*Task details*: Copy the data below. Keep every line exactly as it is.

*Supplied material*:
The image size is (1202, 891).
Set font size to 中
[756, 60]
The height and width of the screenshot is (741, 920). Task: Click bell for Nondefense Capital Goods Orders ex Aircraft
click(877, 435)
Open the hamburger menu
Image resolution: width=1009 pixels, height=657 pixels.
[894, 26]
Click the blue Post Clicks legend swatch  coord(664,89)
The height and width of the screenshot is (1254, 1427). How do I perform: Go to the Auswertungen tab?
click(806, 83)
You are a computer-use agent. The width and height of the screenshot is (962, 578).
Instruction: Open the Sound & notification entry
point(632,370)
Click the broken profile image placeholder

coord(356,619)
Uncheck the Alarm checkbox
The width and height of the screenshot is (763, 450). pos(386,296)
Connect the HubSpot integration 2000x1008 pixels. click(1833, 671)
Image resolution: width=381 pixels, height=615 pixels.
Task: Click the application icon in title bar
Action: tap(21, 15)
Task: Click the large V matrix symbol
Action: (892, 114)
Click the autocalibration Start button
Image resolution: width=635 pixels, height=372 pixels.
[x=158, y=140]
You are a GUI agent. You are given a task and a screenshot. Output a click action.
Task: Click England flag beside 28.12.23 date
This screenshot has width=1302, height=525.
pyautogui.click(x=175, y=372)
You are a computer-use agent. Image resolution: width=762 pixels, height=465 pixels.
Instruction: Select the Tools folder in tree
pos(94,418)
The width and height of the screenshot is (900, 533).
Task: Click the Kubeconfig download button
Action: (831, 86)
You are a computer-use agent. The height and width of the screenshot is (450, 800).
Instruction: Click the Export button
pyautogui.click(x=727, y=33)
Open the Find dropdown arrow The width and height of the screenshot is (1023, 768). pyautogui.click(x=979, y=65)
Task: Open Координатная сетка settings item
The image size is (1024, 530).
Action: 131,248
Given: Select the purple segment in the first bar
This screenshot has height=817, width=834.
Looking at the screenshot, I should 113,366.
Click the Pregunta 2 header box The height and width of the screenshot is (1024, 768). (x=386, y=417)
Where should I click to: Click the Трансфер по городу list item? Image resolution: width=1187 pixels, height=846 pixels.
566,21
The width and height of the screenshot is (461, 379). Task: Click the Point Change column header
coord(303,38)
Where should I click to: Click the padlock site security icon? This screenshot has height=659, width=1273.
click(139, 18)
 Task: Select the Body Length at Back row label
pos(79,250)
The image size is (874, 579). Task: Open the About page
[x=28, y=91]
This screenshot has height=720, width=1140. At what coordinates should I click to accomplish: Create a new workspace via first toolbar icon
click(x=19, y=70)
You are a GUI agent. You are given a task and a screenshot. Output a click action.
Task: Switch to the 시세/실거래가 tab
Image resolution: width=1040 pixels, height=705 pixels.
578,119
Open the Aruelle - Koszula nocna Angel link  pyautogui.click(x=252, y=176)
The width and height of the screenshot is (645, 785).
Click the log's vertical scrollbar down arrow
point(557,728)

*The completed task*:
The image size is (1202, 891).
Set font size to 中
[756, 60]
The height and width of the screenshot is (741, 920). Task: Click bell for Nondefense Capital Goods Orders ex Aircraft
click(877, 435)
Open the hamburger menu
Image resolution: width=1009 pixels, height=657 pixels.
[894, 26]
Click the blue Post Clicks legend swatch  coord(664,89)
The height and width of the screenshot is (1254, 1427). How do I perform: Go to the Auswertungen tab?
click(806, 83)
You are a computer-use agent. The width and height of the screenshot is (962, 578).
Instruction: Open the Sound & notification entry
point(632,370)
Click the broken profile image placeholder

coord(356,619)
Uncheck the Alarm checkbox
The width and height of the screenshot is (763, 450). pos(386,296)
Connect the HubSpot integration 2000x1008 pixels. click(1833, 671)
Image resolution: width=381 pixels, height=615 pixels.
Task: Click the application icon in title bar
Action: tap(21, 15)
Task: Click the large V matrix symbol
Action: (892, 114)
Click the autocalibration Start button
Image resolution: width=635 pixels, height=372 pixels.
[x=158, y=140]
You are a GUI agent. You are given a task and a screenshot. Output a click action.
Task: Click England flag beside 28.12.23 date
This screenshot has width=1302, height=525.
pyautogui.click(x=175, y=372)
You are a computer-use agent. Image resolution: width=762 pixels, height=465 pixels.
Instruction: Select the Tools folder in tree
pos(94,418)
The width and height of the screenshot is (900, 533).
Task: Click the Kubeconfig download button
Action: (831, 86)
You are a computer-use agent. The height and width of the screenshot is (450, 800).
Instruction: Click the Export button
pyautogui.click(x=727, y=33)
Open the Find dropdown arrow The width and height of the screenshot is (1023, 768). pyautogui.click(x=979, y=65)
Task: Open Координатная сетка settings item
The image size is (1024, 530).
Action: 131,248
Given: Select the purple segment in the first bar
This screenshot has height=817, width=834.
Looking at the screenshot, I should 113,366.
Click the Pregunta 2 header box The height and width of the screenshot is (1024, 768). (x=386, y=417)
Where should I click to: Click the Трансфер по городу list item? Image resolution: width=1187 pixels, height=846 pixels.
566,21
The width and height of the screenshot is (461, 379). Task: Click the Point Change column header
coord(303,38)
Where should I click to: Click the padlock site security icon? This screenshot has height=659, width=1273.
click(139, 18)
 Task: Select the Body Length at Back row label
pos(79,250)
The image size is (874, 579). Task: Open the About page
[x=28, y=91]
This screenshot has height=720, width=1140. At what coordinates should I click to accomplish: Create a new workspace via first toolbar icon
click(x=19, y=70)
You are a GUI agent. You are given a task and a screenshot. Output a click action.
Task: Switch to the 시세/실거래가 tab
Image resolution: width=1040 pixels, height=705 pixels.
578,119
Open the Aruelle - Koszula nocna Angel link  pyautogui.click(x=252, y=176)
The width and height of the screenshot is (645, 785).
Click the log's vertical scrollbar down arrow
point(557,728)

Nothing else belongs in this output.